In primavera, andò ancora al Gelso. La famiglia, di lui tornò ad esserle vicina, si riprese l’intimità della passata stagione. Si vedevano ogni giorno, spesso più d’una volta in uno stesso giorno: la vita libera della campagna stringeva la loro confidenza. Le sere che ella andava a trovare i vicini, essi la riaccompagnavano a casa; talvolta, quando le donne erano stanche e i reumi tormentavano più fortemente il barone, veniva Maurizio solo. Un silenzio misterioso regnava sui campi addormentati, rotto ad ora ad ora da un lontano latrare di cani, dal primo stridore delle cicale, delle modulazioni d’uno zufolo. Sull’orlo dei fossati, fra le erbe che cominciavano a ingiallire, s’accendevano i fuochi pallidi e freddi delle prime lucciole, e i profumi delle piante aromali, della menta, del rosmarino, del fior d’arancio, si diffondevano nell’aria dolce e molle. Ella s’attardava pei sentieri, lasciando cadere il discorso, traendo lunghi sospiri.
— Com’è buono! Sentite che odore di reseda! È quella dei miei viali.

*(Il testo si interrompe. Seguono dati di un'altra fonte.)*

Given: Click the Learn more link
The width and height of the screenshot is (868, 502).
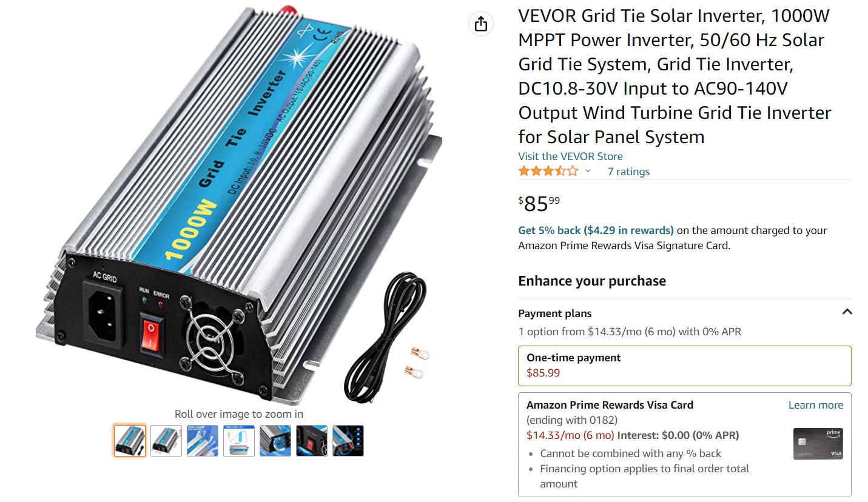Looking at the screenshot, I should pyautogui.click(x=815, y=405).
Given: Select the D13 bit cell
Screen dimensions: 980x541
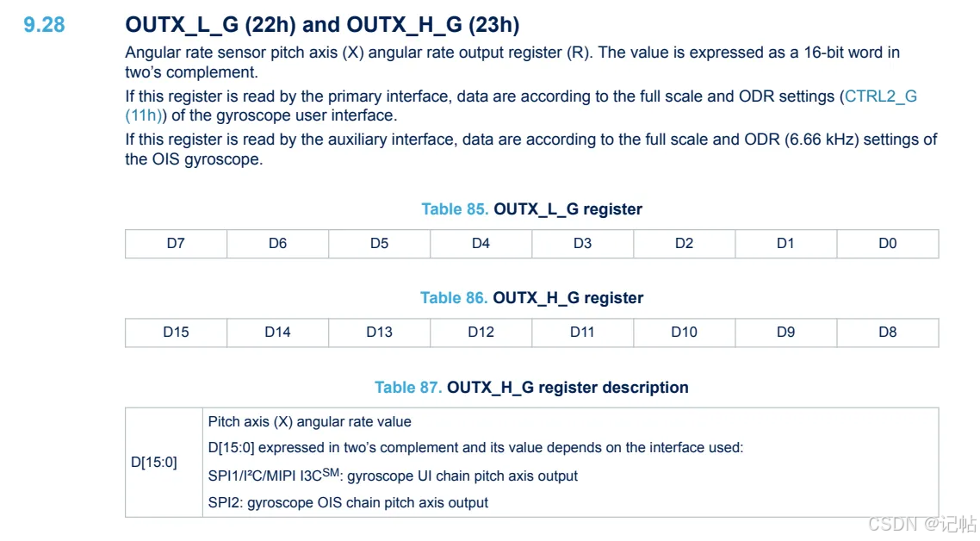Looking at the screenshot, I should [379, 333].
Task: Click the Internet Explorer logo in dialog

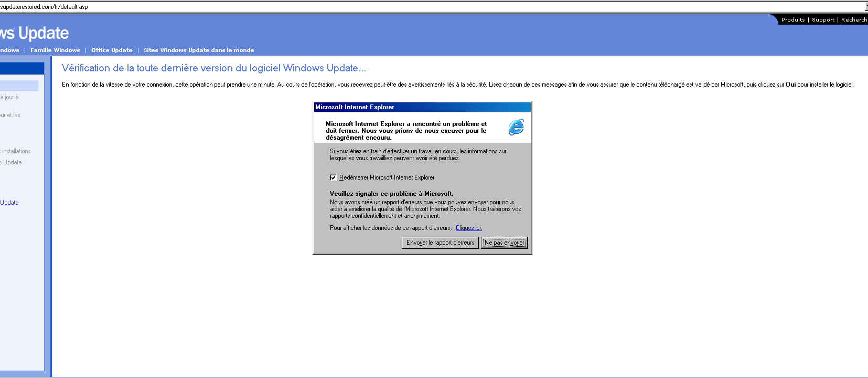Action: pos(516,127)
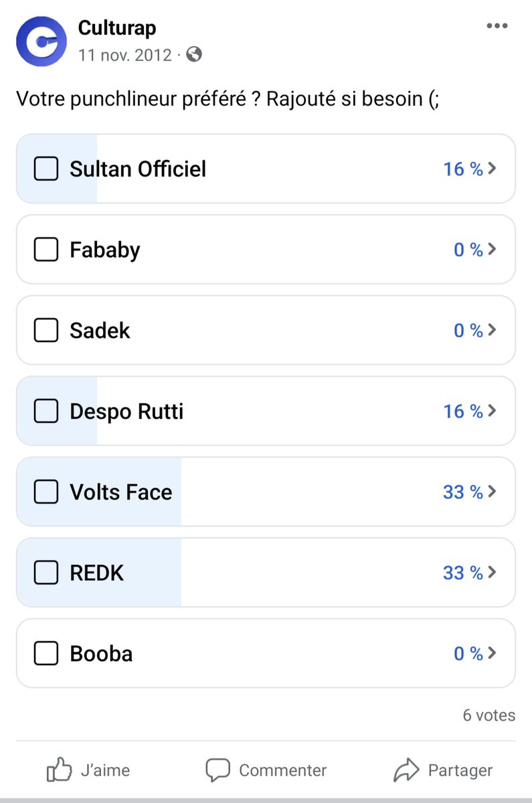The image size is (532, 803).
Task: Click the Sultan Officiel progress bar fill
Action: tap(57, 169)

Egli ne portava ora, ogni giorno, una ciocca all’occhiello. Tutte le volte che la accompagnava, ella lo invitava a lasciarla dinanzi al cancello, dove il fattore l’aspettava attorniato dai cani saltellanti; ma egli mormorava:
— Se mi manda via…
— Ma no, tutt’altro! Dico per voi che dovete tornare indietro.
Dinanzi alla fontana, ella reiterava il suo invito; ma il giovane insisteva per accompagnarla ancora, fin quando, ai piedi della scala della terrazza, come dinanzi ad una soglia vietata, ella diceva risolutamente, tendendogli una mano:
— Adesso, addio!
Egli se ne tornava a lenti passi; talvolta s’udiva il fruscio delle erbe che sferzava col suo bastone. Una sera che era piovuto e la via pareva un pantano, ella andava accanto a lui, guardando dove metteva i piedi, alzando l’orlo della sua veste, facendosi forza per non dirgli: «Datemi il vostro braccio!» Egli la guidava, avvertendola di torcere cammino, di evitare una pozzanghera; a un tratto le disse:
— Vuole appoggiarsi?
Ella passò una mano dietro il braccio che egli le offriva, ma non ardiva appesantirvisi. Andavano così, a fianco, ma or discosti ora vicini, come le difficoltà del cammino volevano; il giovane parlava con maggiore vivacità del consueto; si sentiva nella sua voce una gioia trepida e contenuta: ella non aveva ancora provato accanto ad un uomo un turbamento simile a quello che la guadagnava. Perchè? Ella non voleva comprendere il significato dell’attitudine di lui, voleva stornare gli sguardi dalla sua figura che le risorgeva continuamente dinanzi… Il domani di quella passeggiata, aprendo un libro che egli le aveva mandato, dei petali di rosa le caddero in grembo: ma quanti! una pioggia: bianchi, giallognoli, rosei, rossi d’un rosso così cupo che sembrava sangue rappreso… egli l’amava! Quei fiori erano stati sfogliati per lei, per dirle ciò che il labbro non osava! Ella scrollava il capo, impercettibilmente e tristamente: per quale fatalità doveva incontrare altre passioni nel breve cammino che le restava ancora a percorrere? La delicatezza ingenua di quel fanciullo le procurava una commozione tenera e malinconica; ella pensava ai tesori d’affetto che quell’anima vergine avrebbe voluto spendere per lei, agli slanci di cui doveva esser capace, alla morte che sarebbe stata per lui l’inevitabile rifiuto col quale gli avrebbe risposto. Ma ella avrebbe saputo lenire la piaga, gli avrebbe fatto vedere l’impossibilità di quell’amore, parlandogli come una madre!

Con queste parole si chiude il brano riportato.